Sunday, May 31, 2015

“AND WITH YOUR SPIRIT”

      

Did you ever like ghost stories? Has anyone tried to tell you about haunted houses where strange things have gone bump in the night? Have people talked to you about “ouija” boards and mysterious séances? Have I now managed to get the hairs on the back of your neck standing straight up?

You may remember those days when adults standing up front in Sunday School or Scripture spoke to you about the “Holy Ghost”. This term changed to the “Holy Spirit” once little boys like me kept sounding a low and ominous “Woooooooo” whenever “Holy Ghost” was mentioned.

Perhaps you did a hunt through the Bible to find out how many times the word “spirit” was mentioned and where. Yes, you are quite right, “spirit” is first mentioned in the second verse in the story of creation where the Spirit of God hovered/brooded over the face of the waters.

Spirit is free. Spirit cannot be locked up (even though “spirits” can be bottled). We can’t nail spirit down. Spirit comes from God for spirit is within the triune God at the time when God alone existed. Although spirit can be contained within God, spirit emanates from God as God wills.

Pentecost celebrates the season when we, the one, holy, catholic, and apostolic church recognises that God, through Jesus Christ, has made spirit available to us where we are no matter who we are. We become energised by spirit because the Holy Spirit is God expressed in energy with us, among us, around us, and between us.

Too often we have looked upon the Holy Spirit as just a personal spiritual relationship between us and God – “We’ll build a world of our own that no one else can share” as the Seekers used to sing. I’ve heard many stories of spiritual journeys where it is just the person and God with the person pre-occupied with personal identity. Spirit is personal but by no means individualistically confined.

Spirit involves relationships. When the prophet Elijah was about to depart forever, his apprentice Elisha asked to inherit his spirit (2 Kings 2:9). Jesus promised his disciples that by leaving them the spirit could then and would come. (John 16:7-15). In Jesus Christ, God had become matter. With the physical body of Jesus departing, God as matter would be replaced by God as energy. Einstein would have understood this relatively well.

Matter is confined to one place and one time. Energy is not. With Jesus ascended, the Spirit could be seen to be free to be wherever disciples gathered or scattered. When we gather for worship, the Spirit warms us like coals in the fire-place. When we scatter to serve, the Spirit becomes our energy expended for the world around us. When we are weak, this gives us strength.

This has come home to me personally earlier this year when a new chapter began for me with my need for regular peritoneal dialysis to support my weakened kidneys. The warm support I have been receiving continues to be my strength as I adjust to living with this attached lifeline catheter of mine. This has underlined for me the presence of the Holy Spirit among us 24/7.

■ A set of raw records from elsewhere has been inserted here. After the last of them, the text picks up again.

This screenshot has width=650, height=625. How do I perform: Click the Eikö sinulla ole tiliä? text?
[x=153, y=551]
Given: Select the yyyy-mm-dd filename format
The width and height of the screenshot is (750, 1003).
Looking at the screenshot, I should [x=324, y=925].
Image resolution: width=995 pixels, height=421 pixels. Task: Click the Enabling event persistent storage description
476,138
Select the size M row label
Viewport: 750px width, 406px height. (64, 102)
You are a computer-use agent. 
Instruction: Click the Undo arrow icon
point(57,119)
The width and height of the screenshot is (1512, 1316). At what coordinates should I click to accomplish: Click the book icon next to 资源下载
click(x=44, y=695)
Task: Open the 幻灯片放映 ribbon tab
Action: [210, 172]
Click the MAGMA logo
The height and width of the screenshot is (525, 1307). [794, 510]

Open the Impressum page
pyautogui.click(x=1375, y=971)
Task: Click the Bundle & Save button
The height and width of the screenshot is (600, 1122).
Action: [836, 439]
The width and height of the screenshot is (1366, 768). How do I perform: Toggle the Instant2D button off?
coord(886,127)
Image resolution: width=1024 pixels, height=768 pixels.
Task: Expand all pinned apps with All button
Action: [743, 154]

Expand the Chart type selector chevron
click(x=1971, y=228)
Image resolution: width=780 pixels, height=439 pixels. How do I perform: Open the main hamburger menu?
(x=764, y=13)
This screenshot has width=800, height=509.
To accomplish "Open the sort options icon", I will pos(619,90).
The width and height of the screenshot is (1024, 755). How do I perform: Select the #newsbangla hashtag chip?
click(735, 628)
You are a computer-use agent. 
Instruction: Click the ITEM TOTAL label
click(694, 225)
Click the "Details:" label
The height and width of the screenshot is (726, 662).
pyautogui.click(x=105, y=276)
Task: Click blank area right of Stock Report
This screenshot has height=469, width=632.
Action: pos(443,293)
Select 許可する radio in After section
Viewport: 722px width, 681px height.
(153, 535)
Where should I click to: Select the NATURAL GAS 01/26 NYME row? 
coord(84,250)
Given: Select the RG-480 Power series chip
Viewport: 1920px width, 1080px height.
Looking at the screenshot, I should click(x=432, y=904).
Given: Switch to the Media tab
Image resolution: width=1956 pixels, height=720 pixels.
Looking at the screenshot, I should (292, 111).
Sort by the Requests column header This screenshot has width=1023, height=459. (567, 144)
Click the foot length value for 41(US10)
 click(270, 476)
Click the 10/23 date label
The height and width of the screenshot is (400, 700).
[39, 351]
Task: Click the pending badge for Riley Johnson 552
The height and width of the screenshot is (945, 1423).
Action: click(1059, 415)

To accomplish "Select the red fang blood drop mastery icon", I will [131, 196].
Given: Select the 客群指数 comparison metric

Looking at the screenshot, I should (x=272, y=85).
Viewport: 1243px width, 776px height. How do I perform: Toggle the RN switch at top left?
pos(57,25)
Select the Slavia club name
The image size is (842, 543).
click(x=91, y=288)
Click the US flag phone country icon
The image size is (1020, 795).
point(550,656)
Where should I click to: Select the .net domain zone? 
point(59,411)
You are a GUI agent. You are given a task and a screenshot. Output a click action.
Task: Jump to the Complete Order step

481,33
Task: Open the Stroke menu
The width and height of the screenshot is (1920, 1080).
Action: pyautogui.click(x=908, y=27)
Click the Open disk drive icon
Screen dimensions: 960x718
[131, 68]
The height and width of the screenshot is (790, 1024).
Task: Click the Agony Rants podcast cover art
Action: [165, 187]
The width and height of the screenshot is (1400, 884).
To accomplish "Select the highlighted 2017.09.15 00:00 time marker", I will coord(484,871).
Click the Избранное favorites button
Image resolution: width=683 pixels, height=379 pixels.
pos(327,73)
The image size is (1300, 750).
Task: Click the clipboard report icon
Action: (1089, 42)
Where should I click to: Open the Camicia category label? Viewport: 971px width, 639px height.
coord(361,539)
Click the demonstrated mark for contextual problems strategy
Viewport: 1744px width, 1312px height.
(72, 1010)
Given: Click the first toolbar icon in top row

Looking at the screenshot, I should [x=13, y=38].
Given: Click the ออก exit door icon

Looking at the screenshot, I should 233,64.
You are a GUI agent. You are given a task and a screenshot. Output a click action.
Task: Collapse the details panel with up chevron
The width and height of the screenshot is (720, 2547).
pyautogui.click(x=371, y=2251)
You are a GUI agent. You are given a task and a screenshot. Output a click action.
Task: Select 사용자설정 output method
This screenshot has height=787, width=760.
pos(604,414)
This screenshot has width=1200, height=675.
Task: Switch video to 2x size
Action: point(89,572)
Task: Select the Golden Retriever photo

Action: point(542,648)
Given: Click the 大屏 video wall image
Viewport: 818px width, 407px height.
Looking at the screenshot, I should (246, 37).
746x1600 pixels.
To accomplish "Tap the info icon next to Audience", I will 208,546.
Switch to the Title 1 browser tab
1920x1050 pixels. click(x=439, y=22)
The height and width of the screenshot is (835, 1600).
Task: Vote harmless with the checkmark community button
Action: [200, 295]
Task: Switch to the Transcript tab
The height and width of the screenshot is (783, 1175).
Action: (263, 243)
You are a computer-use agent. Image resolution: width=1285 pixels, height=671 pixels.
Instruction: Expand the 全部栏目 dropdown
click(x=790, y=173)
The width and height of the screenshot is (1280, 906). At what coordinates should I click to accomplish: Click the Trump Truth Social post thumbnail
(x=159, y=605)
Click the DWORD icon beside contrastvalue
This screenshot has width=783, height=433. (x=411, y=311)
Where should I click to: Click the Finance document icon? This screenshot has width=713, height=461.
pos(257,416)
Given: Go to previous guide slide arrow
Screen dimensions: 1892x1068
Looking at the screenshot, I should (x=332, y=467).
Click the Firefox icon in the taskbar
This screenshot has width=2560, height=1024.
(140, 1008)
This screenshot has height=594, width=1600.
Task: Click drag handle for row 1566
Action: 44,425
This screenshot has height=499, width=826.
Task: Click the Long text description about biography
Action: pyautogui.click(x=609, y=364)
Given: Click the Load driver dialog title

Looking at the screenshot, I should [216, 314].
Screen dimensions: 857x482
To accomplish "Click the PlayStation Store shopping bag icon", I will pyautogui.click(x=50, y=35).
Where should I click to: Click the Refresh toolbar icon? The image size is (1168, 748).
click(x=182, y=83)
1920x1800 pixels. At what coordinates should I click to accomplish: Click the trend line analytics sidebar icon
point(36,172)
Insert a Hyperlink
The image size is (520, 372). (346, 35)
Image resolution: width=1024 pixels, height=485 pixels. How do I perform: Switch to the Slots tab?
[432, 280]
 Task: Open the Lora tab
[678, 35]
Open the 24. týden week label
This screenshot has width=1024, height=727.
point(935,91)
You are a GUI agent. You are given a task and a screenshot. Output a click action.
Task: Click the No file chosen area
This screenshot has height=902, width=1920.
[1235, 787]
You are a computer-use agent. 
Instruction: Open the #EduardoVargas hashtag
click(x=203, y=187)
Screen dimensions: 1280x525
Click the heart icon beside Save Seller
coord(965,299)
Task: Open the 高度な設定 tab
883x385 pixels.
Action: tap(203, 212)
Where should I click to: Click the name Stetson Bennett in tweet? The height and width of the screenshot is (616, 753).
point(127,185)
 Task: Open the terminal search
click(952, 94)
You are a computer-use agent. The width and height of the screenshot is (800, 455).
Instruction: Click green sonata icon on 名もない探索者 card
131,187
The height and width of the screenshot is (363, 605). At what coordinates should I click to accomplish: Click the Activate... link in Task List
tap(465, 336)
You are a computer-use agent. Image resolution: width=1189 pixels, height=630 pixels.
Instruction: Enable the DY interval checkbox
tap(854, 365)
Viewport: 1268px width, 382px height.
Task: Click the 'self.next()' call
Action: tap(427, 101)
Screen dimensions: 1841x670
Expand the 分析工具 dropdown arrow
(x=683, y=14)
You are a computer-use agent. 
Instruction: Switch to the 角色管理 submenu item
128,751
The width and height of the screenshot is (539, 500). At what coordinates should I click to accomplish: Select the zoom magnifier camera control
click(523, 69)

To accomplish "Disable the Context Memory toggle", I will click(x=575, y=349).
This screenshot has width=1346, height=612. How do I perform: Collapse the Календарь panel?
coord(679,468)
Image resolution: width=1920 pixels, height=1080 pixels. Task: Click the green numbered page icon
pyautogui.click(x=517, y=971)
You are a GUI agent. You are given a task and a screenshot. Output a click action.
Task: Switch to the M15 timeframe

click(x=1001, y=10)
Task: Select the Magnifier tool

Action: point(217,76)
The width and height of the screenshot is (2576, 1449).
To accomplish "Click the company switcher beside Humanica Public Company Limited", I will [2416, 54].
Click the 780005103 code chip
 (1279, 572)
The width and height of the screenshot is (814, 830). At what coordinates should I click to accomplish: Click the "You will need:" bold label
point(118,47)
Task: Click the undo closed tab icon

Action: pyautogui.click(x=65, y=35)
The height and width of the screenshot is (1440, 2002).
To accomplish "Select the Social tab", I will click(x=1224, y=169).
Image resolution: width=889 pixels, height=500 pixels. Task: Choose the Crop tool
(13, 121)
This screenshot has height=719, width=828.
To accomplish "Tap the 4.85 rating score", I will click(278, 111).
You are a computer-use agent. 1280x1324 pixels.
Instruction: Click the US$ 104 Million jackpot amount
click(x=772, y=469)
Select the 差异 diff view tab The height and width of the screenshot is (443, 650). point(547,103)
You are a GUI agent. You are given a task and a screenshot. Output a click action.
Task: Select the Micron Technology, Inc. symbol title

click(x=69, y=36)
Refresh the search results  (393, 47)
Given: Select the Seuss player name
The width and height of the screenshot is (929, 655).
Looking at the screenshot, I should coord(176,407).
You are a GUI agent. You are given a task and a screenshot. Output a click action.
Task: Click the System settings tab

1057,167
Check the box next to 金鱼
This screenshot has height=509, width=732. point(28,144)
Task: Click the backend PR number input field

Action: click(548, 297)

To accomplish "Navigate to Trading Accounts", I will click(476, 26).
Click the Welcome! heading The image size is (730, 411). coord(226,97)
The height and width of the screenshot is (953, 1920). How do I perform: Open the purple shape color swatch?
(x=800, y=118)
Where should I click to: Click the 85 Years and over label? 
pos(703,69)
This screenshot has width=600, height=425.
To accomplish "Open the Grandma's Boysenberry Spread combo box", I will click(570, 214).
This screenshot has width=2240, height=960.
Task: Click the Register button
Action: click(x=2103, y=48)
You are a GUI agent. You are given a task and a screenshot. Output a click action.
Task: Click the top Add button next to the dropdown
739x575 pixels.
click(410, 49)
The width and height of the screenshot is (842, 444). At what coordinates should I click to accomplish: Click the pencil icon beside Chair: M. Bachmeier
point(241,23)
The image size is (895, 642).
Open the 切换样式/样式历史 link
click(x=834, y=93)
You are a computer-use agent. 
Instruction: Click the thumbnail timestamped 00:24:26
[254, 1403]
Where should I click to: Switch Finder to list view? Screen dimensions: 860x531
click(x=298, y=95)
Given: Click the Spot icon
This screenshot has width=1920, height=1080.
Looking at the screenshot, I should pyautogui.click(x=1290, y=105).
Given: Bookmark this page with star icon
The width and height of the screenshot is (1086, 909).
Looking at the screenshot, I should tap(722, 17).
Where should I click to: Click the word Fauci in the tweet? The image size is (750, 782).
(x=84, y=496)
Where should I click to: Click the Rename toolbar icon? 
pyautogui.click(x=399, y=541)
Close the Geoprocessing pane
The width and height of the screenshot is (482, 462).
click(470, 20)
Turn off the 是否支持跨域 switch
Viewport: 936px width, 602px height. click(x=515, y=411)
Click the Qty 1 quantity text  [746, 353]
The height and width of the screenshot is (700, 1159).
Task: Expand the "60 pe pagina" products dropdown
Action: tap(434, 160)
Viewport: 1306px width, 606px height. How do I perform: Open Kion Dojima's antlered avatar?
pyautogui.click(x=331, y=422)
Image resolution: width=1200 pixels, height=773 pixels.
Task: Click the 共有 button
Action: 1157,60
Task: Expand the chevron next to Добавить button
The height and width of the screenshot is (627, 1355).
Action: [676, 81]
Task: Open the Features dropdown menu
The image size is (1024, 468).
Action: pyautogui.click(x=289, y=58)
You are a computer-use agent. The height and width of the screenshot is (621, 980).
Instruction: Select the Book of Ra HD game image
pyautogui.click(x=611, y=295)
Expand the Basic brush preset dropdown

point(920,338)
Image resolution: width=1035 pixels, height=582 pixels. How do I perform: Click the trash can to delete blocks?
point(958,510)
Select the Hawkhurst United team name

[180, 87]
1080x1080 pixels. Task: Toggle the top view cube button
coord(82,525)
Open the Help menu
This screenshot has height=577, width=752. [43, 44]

So many of us can attest to the spirit moving among us at worship and fortifying us for service. This has kept us going for now over 2000 years and will nurture and sustain us for as long as God wants. Like Elisha and the first disciples we have inherited the Spirit from those who have since physically departed. We can pray that when our time eventually comes for us, too, to depart we will have mentored others so that they too may share in the joys and challenges of the Spirit as part of both the gathered and the scattered people of God.